One example of this clutter and messiness on Amazon is the overwhelming amount of duplication and repetition when it comes to book genres and subgenres. While recently analyzing a Paranormal Romance bestseller list, I came across the following overlapping list of book categories (see image below).
Monetization of Data
One of the factors at play is the monetization of data.
According to a report from SNS Insider, a market research and consulting agency, the data monetization market is expected to reach USD 17.33 billion by 2032, growing at a rate of almost 20%.
Their news release for the report summarizes it succinctly: "As organizations generate massive volumes of data, there is a significant push to leverage this data for revenue-generating opportunities. Data monetization enables businesses to optimize data assets, generate insights, and create new streams of income."

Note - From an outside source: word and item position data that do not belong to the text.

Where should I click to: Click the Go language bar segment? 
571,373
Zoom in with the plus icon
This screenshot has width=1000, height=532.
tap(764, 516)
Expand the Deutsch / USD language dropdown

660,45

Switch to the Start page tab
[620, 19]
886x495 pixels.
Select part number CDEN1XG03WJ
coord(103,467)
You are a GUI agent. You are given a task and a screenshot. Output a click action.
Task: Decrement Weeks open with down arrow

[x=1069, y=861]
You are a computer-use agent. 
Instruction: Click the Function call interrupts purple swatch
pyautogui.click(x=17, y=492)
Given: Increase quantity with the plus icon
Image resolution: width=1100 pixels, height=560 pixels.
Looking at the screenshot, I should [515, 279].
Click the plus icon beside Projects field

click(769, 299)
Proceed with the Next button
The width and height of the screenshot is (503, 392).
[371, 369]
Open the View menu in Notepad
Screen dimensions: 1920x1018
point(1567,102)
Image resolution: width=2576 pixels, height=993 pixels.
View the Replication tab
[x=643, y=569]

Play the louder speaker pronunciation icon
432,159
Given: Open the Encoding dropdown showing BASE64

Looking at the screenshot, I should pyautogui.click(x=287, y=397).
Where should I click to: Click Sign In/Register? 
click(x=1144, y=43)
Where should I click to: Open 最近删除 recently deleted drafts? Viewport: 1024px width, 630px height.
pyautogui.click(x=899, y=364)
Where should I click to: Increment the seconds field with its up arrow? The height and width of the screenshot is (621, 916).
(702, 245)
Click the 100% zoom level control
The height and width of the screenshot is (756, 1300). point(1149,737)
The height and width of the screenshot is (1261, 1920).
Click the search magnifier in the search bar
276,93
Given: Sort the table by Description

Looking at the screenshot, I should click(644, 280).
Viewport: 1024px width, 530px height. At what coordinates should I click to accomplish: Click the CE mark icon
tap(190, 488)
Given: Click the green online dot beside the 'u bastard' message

With the lack of book sales data available, I thought I could potentially analyze social media data related to books and authors. Ten years ago I remember using free tools to track hashtags and keywords, for example. However, I quickly realized that this type of data is also essentially "locked away," in this case behind expensive social media management tools that generally only large companies can afford.
Conclusion
As a result of these limitations, I have to be more creative and resourceful when it comes to finding data sources for romance books. I'm hopeful that initiatives like the Post45 Data Collective (mentioned in the Where is All the Book Data? essay), which is an open access site that peer reviews and publishes literary and cultural data, will continue to grow and provide more data to help us better understand the publishing industry.